What to work on:
Your task is to repeat exactly the lines from the one with "This screenshot has height=453, width=783." through the end of the records, both included; please leave the pictures out.

──────

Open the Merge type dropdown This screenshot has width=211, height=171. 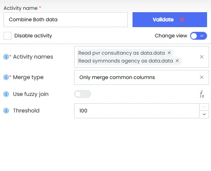(136, 77)
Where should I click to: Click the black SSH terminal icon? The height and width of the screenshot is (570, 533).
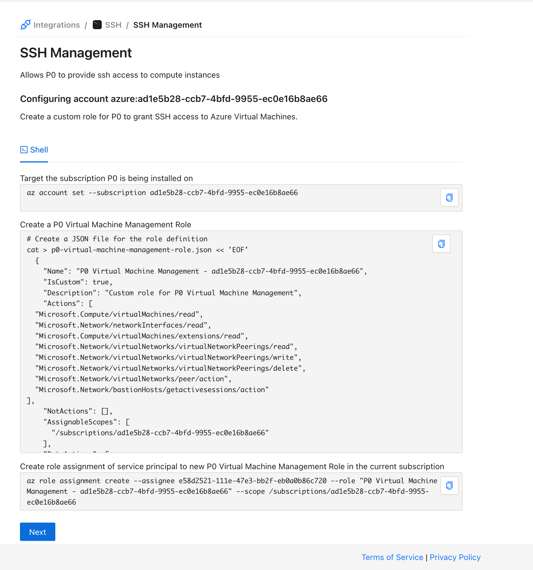coord(97,25)
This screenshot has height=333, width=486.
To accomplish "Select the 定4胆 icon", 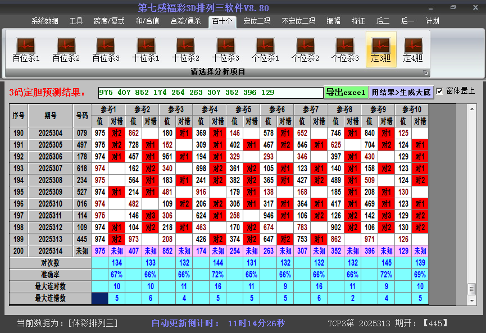I will 413,49.
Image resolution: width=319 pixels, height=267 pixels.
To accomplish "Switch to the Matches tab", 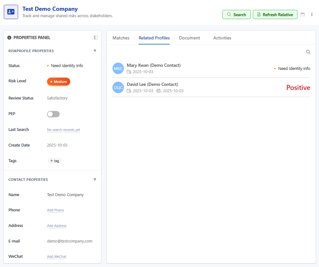I will pyautogui.click(x=121, y=38).
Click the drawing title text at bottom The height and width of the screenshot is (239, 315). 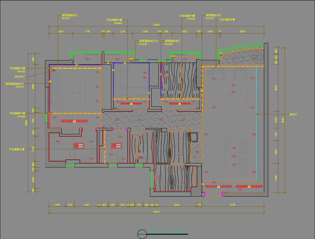(x=167, y=231)
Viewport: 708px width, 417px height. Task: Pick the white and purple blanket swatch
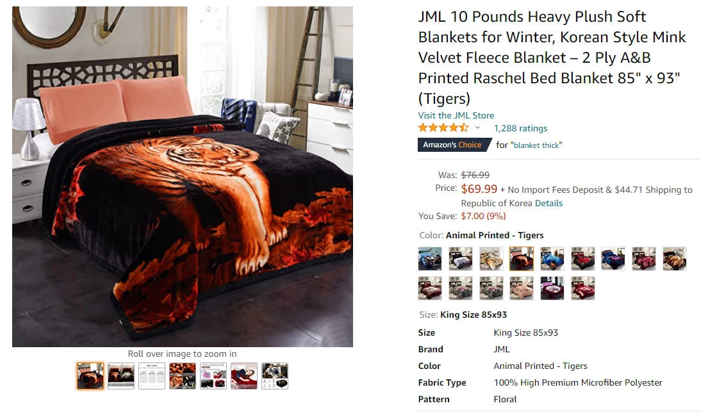click(x=461, y=259)
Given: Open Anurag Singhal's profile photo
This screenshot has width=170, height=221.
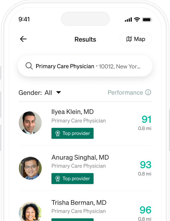Looking at the screenshot, I should pyautogui.click(x=30, y=168).
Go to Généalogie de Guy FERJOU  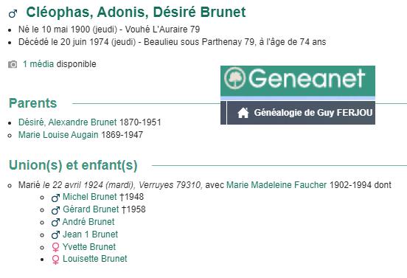(313, 113)
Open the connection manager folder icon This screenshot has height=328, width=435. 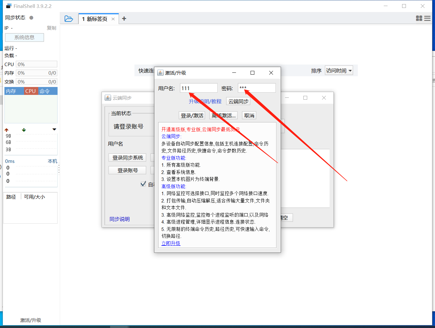69,19
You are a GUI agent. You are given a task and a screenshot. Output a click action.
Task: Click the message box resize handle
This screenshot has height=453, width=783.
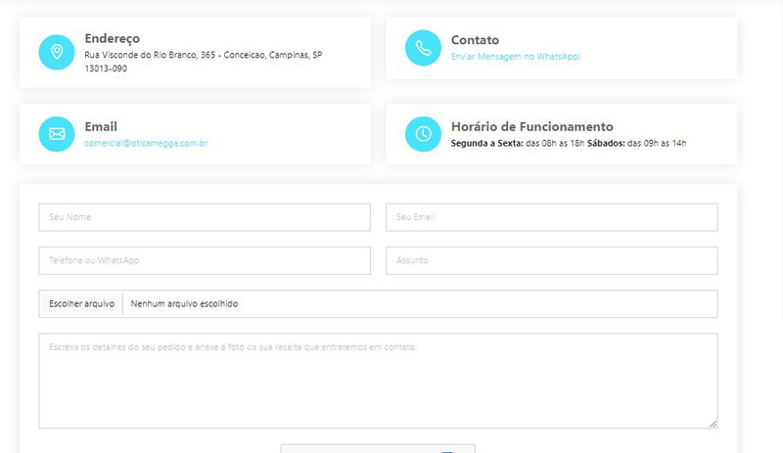coord(713,424)
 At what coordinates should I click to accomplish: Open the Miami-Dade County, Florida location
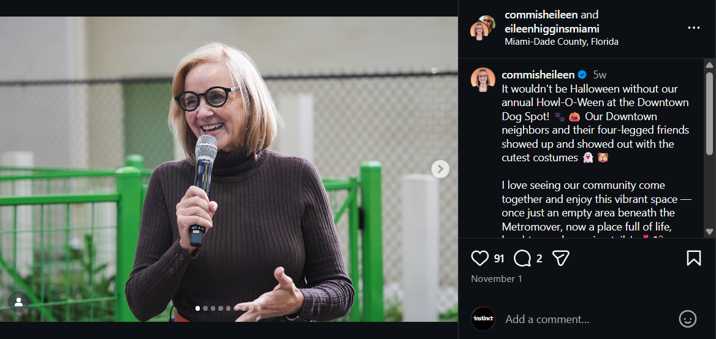561,42
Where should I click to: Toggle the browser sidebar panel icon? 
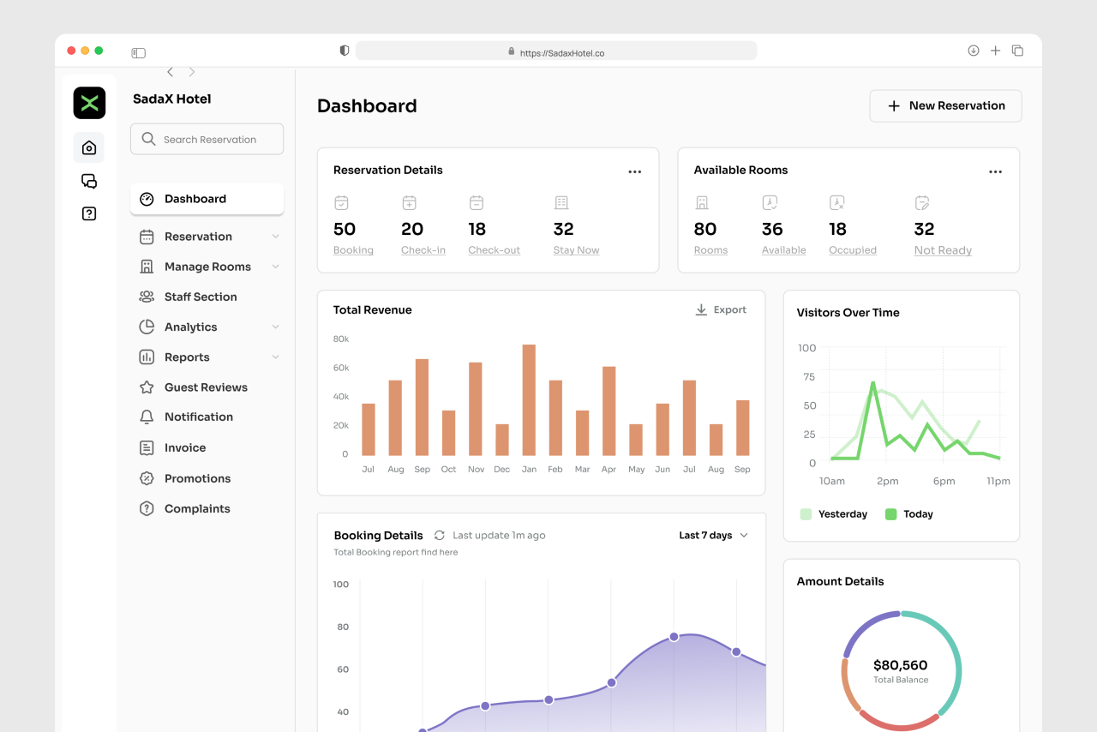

──────

Exercise solution:
This screenshot has height=453, width=783.
coord(713,424)
 At what coordinates should I click to accomplish: Open the Miami-Dade County, Florida location
561,42
Where should I click to: Toggle the browser sidebar panel icon? 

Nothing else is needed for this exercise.